Desmistificando Frida Kahlo: por que a artista mexicana se tornou o ícone que é hoje?

Convidamos a curadora Julia Lima para entender como Frida foi de “esposa de artista” a um mito inconfundível

por Giovana Nacca
Frida Kalo e Diego Rivera. Foto: Martin Munkacsi

Está para nascer alguém que não reconheça a imagem da mulher de flores na cabeça, monocelhas e vestidos com bordados coloridos. Frida Kahlo é, sem sombra de dúvidas, uma das personalidades mais reconhecíveis do mundo há décadas. Para quem a vê hoje, pode parecer difícil de acreditar que seu marido e também artista, Diego Rivera, já foi infinitamente mais conhecido do que ela própria. Mas a verdade é que em vida, ela era mundialmente referida apenas como “a esposa de Diego”. Frida veio a falecer em 1954, aos 47 anos de idade, com uma fama bastante restrita, tendo realizado sua primeira exposição solo em seu país natal apenas no ano anterior. Somente há três anos, quando sua obra “Diego y Yo” (1949), foi vendida por US$ 34,9 milhões (R$ 188 milhões) na Sotheby’s, ela desbancou o recorde detido até então por Rivera como o artista latino-americano mais caro em leilão. 

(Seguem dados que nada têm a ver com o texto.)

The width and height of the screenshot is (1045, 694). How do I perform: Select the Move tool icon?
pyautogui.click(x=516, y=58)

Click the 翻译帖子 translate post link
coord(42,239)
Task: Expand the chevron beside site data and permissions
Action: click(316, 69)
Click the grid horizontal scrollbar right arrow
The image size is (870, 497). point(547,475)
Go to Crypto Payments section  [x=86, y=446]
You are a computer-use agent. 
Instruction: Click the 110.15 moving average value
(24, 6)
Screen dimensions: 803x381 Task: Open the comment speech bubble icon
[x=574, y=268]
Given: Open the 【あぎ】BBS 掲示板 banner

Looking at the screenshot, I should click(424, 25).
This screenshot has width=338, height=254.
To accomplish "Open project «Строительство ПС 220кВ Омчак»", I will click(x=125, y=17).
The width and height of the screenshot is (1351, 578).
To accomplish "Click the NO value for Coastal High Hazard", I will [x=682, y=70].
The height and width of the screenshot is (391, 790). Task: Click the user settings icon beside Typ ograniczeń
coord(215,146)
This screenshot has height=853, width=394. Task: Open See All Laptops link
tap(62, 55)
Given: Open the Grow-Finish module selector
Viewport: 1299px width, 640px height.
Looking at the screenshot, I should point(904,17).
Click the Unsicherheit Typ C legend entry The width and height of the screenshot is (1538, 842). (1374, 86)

Entre 1932 e 1933, enquanto o casal morava em Michigan para que Diego realizasse seus murais no Instituto de Artes de Detroit, a única jornalista que veio entrevistar Frida Kahlo publicou uma matéria cuja manchete era: “Esposa do mestre muralista se diverte com obras de arte” – um exemplo clássico do tratamento social que considera o artista homem como mestre, enquanto o trabalho de uma mulher é reduzido a mera recreação. No entanto, a artista nunca foi de levar desaforo para casa. Nessa mesma entrevista, ela responde: “[Rivera] se dá muito bem para um menino, mas sou eu a grande artista”.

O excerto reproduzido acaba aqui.